I am working on Inter-process CUDA buffer transferring: the goal is to let inter-process communications benefits from some of the new features of CUDA Direct 2.0, which will eliminate data transferring through host-side main memory. In general, my approach is by creating a shared cuda context for two processes. I can prove that the shared cuda context actually carries the necessary information for two processes for direct data transfer. But I came across a segmentation fault in cuMemcpyPeer() function call. I hope I can get some help in this forum or from Nvidia.
All good features of CUDA Direct 2.0 today actually happens within a single process. If two CUDA computing processes need to transfer some data between them, nowadays we have to copy the data back to host-side main memory and do generic IPC there. What I am trying to do is to see whether CUDA direct peer copy can be done in this situation.

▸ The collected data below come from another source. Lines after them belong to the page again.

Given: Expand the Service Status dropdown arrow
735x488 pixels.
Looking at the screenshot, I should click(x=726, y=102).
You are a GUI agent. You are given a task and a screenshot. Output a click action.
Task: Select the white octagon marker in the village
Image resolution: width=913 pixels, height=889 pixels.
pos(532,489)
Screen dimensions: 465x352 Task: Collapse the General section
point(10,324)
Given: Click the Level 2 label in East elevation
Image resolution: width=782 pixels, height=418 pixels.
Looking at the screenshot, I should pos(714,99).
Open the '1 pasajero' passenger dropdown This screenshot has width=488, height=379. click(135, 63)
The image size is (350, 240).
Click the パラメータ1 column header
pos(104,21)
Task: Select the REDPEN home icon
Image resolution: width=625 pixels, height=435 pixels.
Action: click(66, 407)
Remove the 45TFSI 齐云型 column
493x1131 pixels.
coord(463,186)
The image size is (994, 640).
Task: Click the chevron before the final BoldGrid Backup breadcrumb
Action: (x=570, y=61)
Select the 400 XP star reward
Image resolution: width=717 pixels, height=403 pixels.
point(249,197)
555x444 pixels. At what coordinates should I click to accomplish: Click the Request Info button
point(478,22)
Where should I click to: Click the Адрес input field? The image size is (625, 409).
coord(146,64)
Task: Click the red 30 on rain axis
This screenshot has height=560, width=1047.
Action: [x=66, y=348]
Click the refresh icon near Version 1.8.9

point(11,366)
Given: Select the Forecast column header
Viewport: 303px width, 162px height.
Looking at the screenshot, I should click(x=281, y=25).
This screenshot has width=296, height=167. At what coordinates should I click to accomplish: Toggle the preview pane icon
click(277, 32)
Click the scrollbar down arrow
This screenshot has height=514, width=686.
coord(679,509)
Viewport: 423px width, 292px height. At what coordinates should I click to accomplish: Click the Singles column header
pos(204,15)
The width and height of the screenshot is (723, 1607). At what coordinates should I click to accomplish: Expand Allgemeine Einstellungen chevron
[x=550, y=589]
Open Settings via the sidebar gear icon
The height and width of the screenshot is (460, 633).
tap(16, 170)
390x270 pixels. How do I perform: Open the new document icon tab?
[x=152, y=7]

Since there is a virtual memory layer in CUDA, I believe that a cuda context actually contains the information on the mapping of a virtual address to a gpu device physical address.
So I created a cuda context (i.e. the shared context) and a device buffer (the shared buffer) in a process, and then fork() it. At this point the address space of the parent process is the same with that of the child process, which includes the shared context. After that, each process creates new context to do normal cuda computation, so it won’t mess up the shared context. When the child process tries to send a device memory buffer to the parent, it pushes the shared context (to make it as the primary context) and does cuMemcpyPeer() to copy the data into the shared buffer in the shared context. And symmetrically, the parent copies the data from the shared buffer out. Here cuMemcpyPeer() generates a segmentation fault in the child process; but it works well in the parent process.
Since the cuMemcpyPeer() is a new function, I am not sure if this corner case is handled in the cuda driver. But I can show that the context information regarding the mapping between the shared buffer address (which is a virtual mem address) to its physical address is correctly kept after fork() in the child process. This is shown by doing simple cuMemcpyHtoD (host to device memory copy) into the shared buffer in the child process and checked in the parent process. This means that the shared context after fork() has carried the necessary information for cuMemcpyPeer() to work in the child process.
My environment is a CentOS 5.5, linux kernel 126.96.36.199, CUDA driver 4.0_linux_64_270.41.19, Tesla M2070 card.
Can anyone from this forum or from Nvidia take a look at my case and perhaps give me some help? Thanks a lot!